Dear Editor,

I find Mr Alfred Sasako's letter to the editor (concerning Parliament's
decision to pass a motion on Sir Allan's membership of Parliament) difficult to follow, and even misleading.

The motion does not in any way pre-empt Sir Allan's appeal, nor is the Legislature interfering with the work of the Judiciary. The motion does not set Parliament up to hear the appeal; the appeal will still be heard by the Court.

Even if Parliament had not moved to pass this motion, the door (as Mr Sasako puts it) would still be "left ajar for compensatory claims" if Sir Allan succeeded in his appeal. If indeed Sir Allan won his appeal, compensation would in my view be justified.
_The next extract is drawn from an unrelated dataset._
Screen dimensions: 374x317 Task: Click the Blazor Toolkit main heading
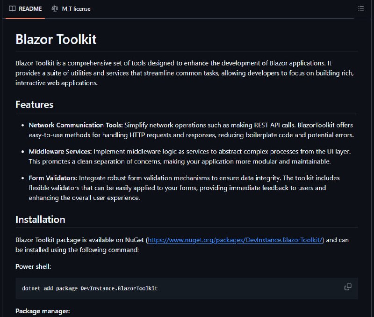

It matters not whether Mr Sasako (or I) agree with the principle of presumption of innocence. This is a fundamental tenet of the legal system that we have inherited from the UK. What is disconcerting to me is Mr Sasako thinking that this principle should be applied selectively. i.e. that it should apply to everyone but Sir Allan.

Let us not sensationalise this issue by saying that our country "is now on the verge of applying a dual legal system for its citizens: one for the ordinary people and the other for elected officials." Clearly this is not the case.

We are truly most fortunate to have a judiciary that is free of corruption. I have every confidence that the Court will dutifully hear this case fairly and objectively.